DESCRIPTION OF THE TASK> An exact transcription is needed, starting with the line that contains "The width and height of the screenshot is (686, 702)." and ending with the last line of the records.

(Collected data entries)
########################################

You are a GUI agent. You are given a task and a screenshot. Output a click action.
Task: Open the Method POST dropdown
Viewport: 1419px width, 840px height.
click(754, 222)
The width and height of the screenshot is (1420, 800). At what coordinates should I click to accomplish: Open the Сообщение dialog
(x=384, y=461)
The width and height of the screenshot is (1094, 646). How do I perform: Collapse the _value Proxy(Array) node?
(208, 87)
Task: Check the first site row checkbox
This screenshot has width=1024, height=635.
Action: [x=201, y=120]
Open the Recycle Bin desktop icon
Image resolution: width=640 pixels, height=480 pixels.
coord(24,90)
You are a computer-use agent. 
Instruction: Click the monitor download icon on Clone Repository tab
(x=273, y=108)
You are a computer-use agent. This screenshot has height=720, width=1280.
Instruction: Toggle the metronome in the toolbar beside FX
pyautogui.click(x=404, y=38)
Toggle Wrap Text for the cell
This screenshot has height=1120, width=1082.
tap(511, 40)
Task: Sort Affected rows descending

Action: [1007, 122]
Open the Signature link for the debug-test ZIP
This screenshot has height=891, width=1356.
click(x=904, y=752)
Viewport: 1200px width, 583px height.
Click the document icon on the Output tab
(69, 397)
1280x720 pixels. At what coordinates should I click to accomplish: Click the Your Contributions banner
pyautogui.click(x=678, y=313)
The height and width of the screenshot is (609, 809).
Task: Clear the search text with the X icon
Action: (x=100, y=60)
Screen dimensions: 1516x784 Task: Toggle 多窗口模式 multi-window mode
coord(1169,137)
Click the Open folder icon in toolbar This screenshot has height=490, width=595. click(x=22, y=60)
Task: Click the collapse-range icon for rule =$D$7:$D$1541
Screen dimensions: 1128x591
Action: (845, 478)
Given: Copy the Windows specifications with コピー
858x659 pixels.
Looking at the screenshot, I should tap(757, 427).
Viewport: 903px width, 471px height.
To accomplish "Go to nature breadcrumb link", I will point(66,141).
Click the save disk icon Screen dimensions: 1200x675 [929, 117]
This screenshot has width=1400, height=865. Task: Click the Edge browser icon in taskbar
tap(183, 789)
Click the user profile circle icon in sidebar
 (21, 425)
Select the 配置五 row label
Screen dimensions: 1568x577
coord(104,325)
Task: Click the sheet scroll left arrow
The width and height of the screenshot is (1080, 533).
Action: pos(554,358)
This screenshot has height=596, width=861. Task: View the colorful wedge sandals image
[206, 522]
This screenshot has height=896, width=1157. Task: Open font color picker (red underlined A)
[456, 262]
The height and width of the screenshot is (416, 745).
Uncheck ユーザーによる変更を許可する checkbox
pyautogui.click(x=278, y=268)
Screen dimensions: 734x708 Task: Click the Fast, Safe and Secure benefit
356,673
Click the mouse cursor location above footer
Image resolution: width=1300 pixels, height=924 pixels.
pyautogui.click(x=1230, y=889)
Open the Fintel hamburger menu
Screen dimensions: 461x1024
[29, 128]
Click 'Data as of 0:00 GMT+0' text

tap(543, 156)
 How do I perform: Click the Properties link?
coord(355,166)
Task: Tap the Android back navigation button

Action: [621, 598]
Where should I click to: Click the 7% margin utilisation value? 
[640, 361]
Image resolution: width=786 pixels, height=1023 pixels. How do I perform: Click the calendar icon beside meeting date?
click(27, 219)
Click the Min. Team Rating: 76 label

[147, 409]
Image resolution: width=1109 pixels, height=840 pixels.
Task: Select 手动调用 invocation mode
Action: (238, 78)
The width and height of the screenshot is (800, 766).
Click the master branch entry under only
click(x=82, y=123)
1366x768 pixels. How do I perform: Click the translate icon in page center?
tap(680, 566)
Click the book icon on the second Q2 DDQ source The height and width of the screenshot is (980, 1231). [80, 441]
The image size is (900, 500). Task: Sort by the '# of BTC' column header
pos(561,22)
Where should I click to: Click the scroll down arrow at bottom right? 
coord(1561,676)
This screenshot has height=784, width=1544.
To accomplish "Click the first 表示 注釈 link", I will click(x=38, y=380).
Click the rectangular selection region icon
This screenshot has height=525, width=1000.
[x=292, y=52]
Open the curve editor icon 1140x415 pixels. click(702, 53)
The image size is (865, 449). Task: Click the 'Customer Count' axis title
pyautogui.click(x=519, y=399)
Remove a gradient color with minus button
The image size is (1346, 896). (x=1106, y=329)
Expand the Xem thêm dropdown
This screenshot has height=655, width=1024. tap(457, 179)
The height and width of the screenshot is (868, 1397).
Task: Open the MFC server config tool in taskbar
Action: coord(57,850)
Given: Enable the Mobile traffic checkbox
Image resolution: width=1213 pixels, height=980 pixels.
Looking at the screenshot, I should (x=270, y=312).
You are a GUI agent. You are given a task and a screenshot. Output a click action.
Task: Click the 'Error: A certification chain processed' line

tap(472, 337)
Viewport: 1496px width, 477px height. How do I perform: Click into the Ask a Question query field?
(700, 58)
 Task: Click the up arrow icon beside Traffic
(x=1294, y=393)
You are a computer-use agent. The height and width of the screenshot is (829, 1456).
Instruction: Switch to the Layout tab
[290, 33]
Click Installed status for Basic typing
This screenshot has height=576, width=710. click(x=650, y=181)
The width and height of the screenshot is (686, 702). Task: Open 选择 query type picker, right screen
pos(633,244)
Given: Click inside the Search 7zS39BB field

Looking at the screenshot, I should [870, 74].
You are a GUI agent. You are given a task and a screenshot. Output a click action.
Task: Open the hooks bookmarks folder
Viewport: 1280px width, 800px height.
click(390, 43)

########################################

EXERCISE RESPONSE>
The width and height of the screenshot is (686, 702). Task: Open 选择 query type picker, right screen
pos(633,244)
Given: Click inside the Search 7zS39BB field

Looking at the screenshot, I should [870, 74].
You are a GUI agent. You are given a task and a screenshot. Output a click action.
Task: Open the hooks bookmarks folder
Viewport: 1280px width, 800px height.
click(390, 43)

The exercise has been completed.